Katy Davenport & Jeannie Grisoni Cambridge University Hospital NHS Foundation Trust
Integrated Psychological wellbeing practitioner service, this is one I was unable to attend as I was delivering the Birmingham talk however I have the information from my colleague Becky Watt who absolutely loved the session. Becky stated that this talk involved lots of interaction and group work. They outlined how they managed to form an integrated practice and they made it sound very doable. Yes it took 7 years and a lot of hard work finding the right people to help but it gave Becky inspiration that it can be done. They highlighted that it’s not always about money as the services are there and paid for its just a case of accessing them and integrated them bringing it all together.
Jackie Fosbury Sussex Community NHS Foundation Trust
Jackie was able to talk the audience through her psychologically orientated community diabetes service. She discussed how Brighton and Hove and High weald Lewes Havens CCGs had scope to improve clinical outcomes for people with diabetes in terms of reducing complications, admissions to hospital and length of inpatient stay. She talked about how they have 2.7 WTE psychotherapists as part of their diabetes MDT. They see people with diabetes who also have depression, anxiety, disordered eating, diabetes burn out, low level personality disorder, fear of hypoglycaemia, and sexual disfunction. They provide MDT feedback to the rest of the team, psychological skills training for staff, they can sit in on clinics, and they participate in virtual clinics. Becky went to this one as again I was doing the second Birmingham talk and I cannot repeat her words as she tends to get very passionate about mental health and it did contain swear words in a good way. Basically she was very jealous of the service that Jackie and her team provide to their patients, thank you for so much for sharing with us Jackie watch this space this may be one Medway will try to replicate.

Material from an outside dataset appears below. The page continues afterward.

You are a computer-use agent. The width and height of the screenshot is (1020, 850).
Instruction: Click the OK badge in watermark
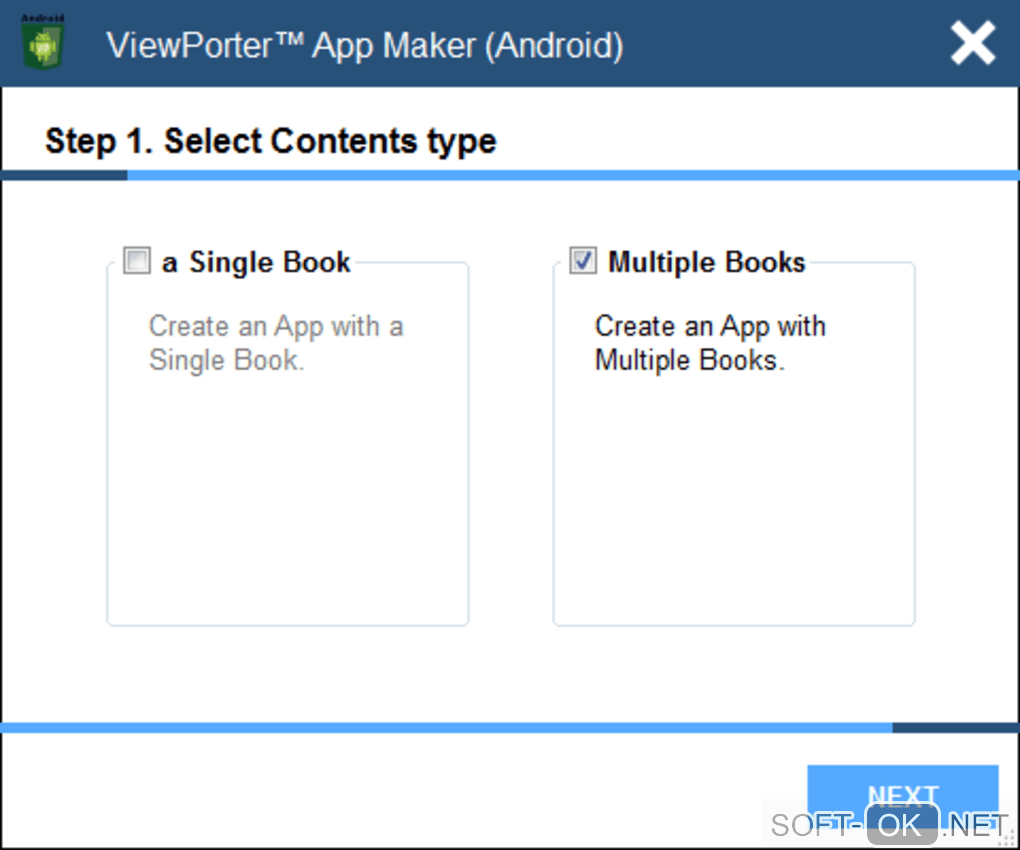(900, 826)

Last but not least was West Hertfordshire Integrated Diabetes and Mental Health service by Dr Thomas Galliford and Dr Sara McNally. The team talked about developing a diabetes and mental health team within and integrated service. See aims and outcomes slide below.
Another quick coffee break and we went back into the great hall for the finally. I was able to start of another round of discussions from the tables, each table took turns to say what they had learnt from today. It was lovely to hear that the day had led to HCPs thinking about the services they provide and how they now feel inspired to integrate mental health more into their practice. A quick look back to the sli.do questions by Partha and then a thank you to all involved to close the day.
I hope you have enjoyed reading my take on the day, for the tweets see the #MMdiab18 we started with MOM2018 but this was already taken….another learning taken from the day check hashtags before you announce them haha live and learn.